Because pheomelanin is built from cysteine, producing more pigment can lock excess cysteine into a stable, harmless form.

That idea matters in pigment cells, where cysteine also feeds glutathione, a small molecule that helps neutralize reactive chemicals.

A drug blocks the pigment

To test the cysteine hypothesis, Galván’s group supplemented some birds and blocked pigment synthesis in others during the same period.

Each treated bird drank water containing about 0.013 ounces per gallon (0.1 g/L) of cysteine for one month.

Some males also received ML349, a drug that blocks pheomelanin synthesis by keeping a pigment receptor active.
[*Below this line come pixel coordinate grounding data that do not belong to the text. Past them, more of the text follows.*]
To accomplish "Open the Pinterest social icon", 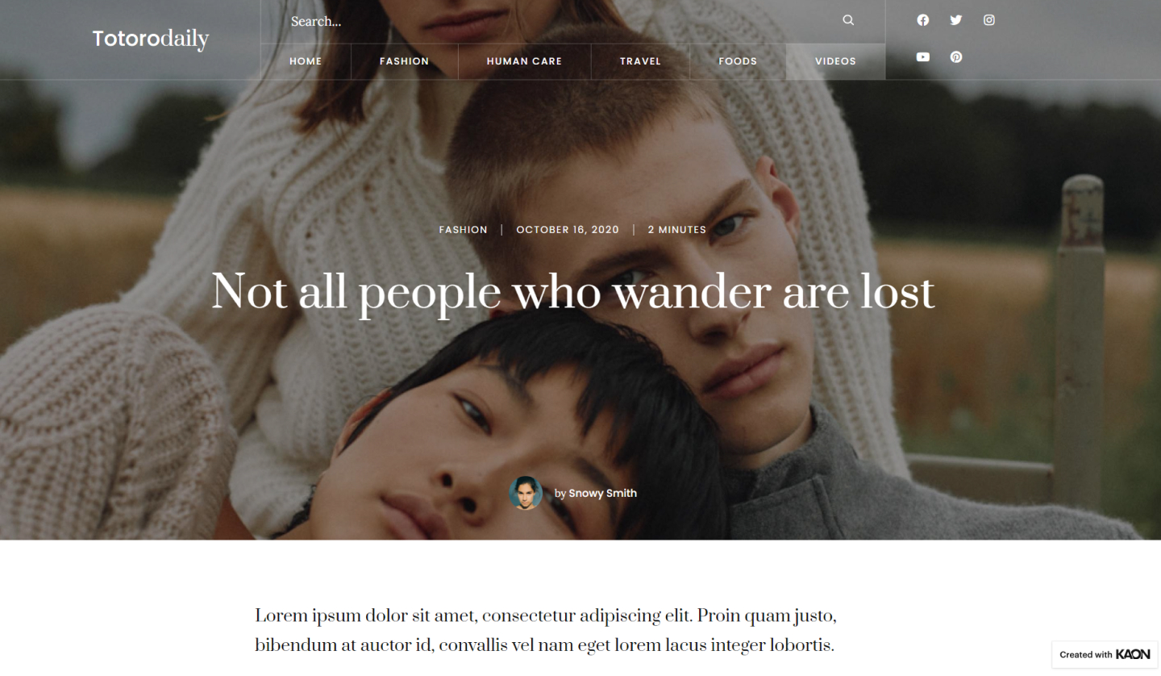I will 956,57.
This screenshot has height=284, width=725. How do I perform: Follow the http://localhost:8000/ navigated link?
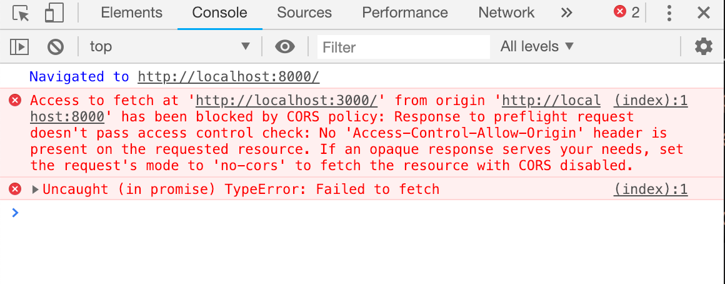(x=228, y=77)
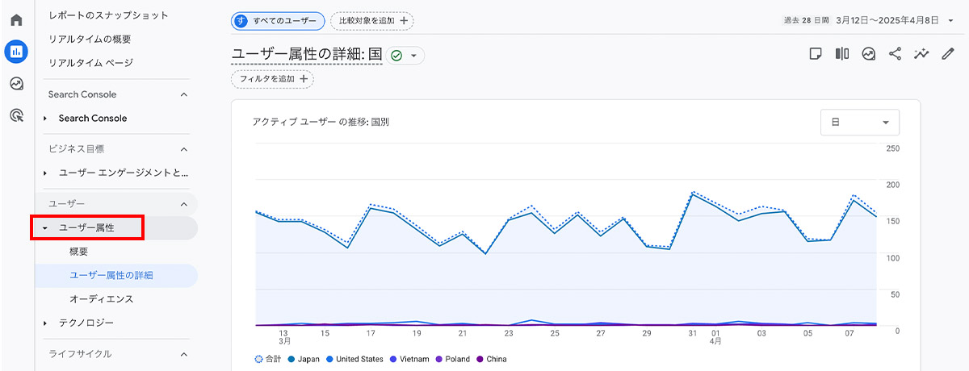Select the Reports bar chart icon
This screenshot has height=371, width=969.
pos(16,52)
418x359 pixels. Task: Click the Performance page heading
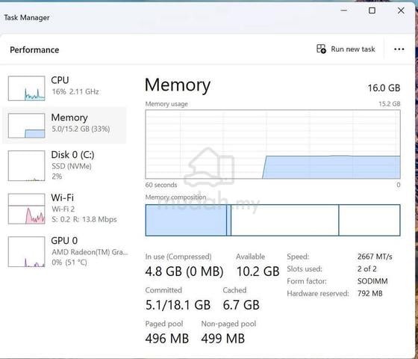[34, 50]
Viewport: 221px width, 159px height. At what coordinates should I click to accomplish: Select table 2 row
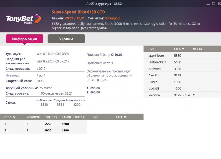[x=43, y=130]
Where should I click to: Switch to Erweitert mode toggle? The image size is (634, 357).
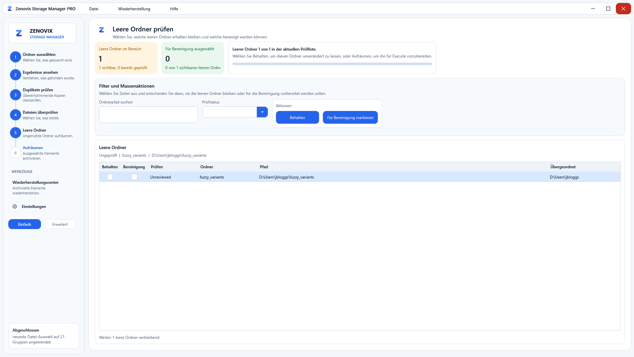(60, 224)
After the treatments, blood tests tracked malondialdehyde, a byproduct of fat breakdown during oxidation, as a marker of systemic damage.

Damage showed in males

Among males, blocking pheomelanin changed the outcome of the cysteine supplement in a clear direction.
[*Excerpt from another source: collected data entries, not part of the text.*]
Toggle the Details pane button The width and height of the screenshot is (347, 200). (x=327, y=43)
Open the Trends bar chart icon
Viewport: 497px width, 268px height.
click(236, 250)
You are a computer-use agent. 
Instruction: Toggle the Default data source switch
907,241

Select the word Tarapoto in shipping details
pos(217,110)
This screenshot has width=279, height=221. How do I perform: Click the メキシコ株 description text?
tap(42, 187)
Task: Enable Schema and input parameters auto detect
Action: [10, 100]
Males given cysteine plus ML349 had higher malondialdehyde levels in plasma than males given cysteine alone, once antioxidant capacity was considered.

The analysis adjusted for antioxidant-control gene activity in melanocytes, pigment-making cells in skin and feathers, before comparing the treatment groups.

Those results support a simple mechanism, pigment production used extra cysteine, leaving fewer reactive byproducts to harm cells.

Females lacked a safety valve

Females offered a natural contrast, since they do not lay down orange pheomelanin in their feathers.

When females drank the cysteine-spiked water, malondialdehyde levels tended to rise compared with controls that received plain water.

ML349 did not change female blood markers, which fit with their lack of pheomelanin production in the first place.

Without the pigment pathway, excess cysteine appeared more like a burden than a useful nutrient in these birds.

Turning amino acids into feathers

Pheomelanin formation can lower free cysteine in cells, since building the pigment uses the same amino acid.

Inside melanosomes – tiny packages where pigment is assembled – melanocytes build pheomelanin and move it into growing feathers.

“These results demonstrate that pheomelanin synthesis avoids cellular damage by excreting excess cysteine to inert keratinous structures such as feathers,” said Galvan.

The catch is that other tissues may not have this pigment pathway, so cysteine handling can differ across the body.

What this means for redheads

For humans, the same orange pigment is most familiar in red hair and very fair skin. A 2012 mouse-model study found that the pheomelanin pathway can increase melanoma risk without ultraviolet radiation.

The finch results suggest diet and metabolism could shape that risk by changing how much cysteine pigment cells need to manage.

Human testing was not part of this work, so it cannot yet determine which foods raise cysteine levels in skin.

Pigment doubles as cellular protection

If pheomelanin helps manage excess cysteine, orange plumage may persist because it solves physiological problems beyond signaling or style.

Natural selection can favor pigment-related genes even when they carry long-term costs, as long as they reduce everyday cellular stress under certain diets or environmental conditions.

That tradeoff could help explain why orange and red color patterns reappear so often across birds, mammals, and reptiles.

It also complicates simple health narratives around pigmentation, suggesting that a pigment’s biological effects may depend as much on environment and diet as on genetics.

Taken together, the CSIC-led finch experiment links orange pigmentation and cysteine regulation to measurable markers of cellular damage in the blood.

Next, the researchers will explore whether human skin relies on a similar pigment-based storage route. The team will also investigate whether shifts in diet or disease alter cysteine levels in ways that change pigment’s protective role.

The study is published in the journal PNAS Nexus.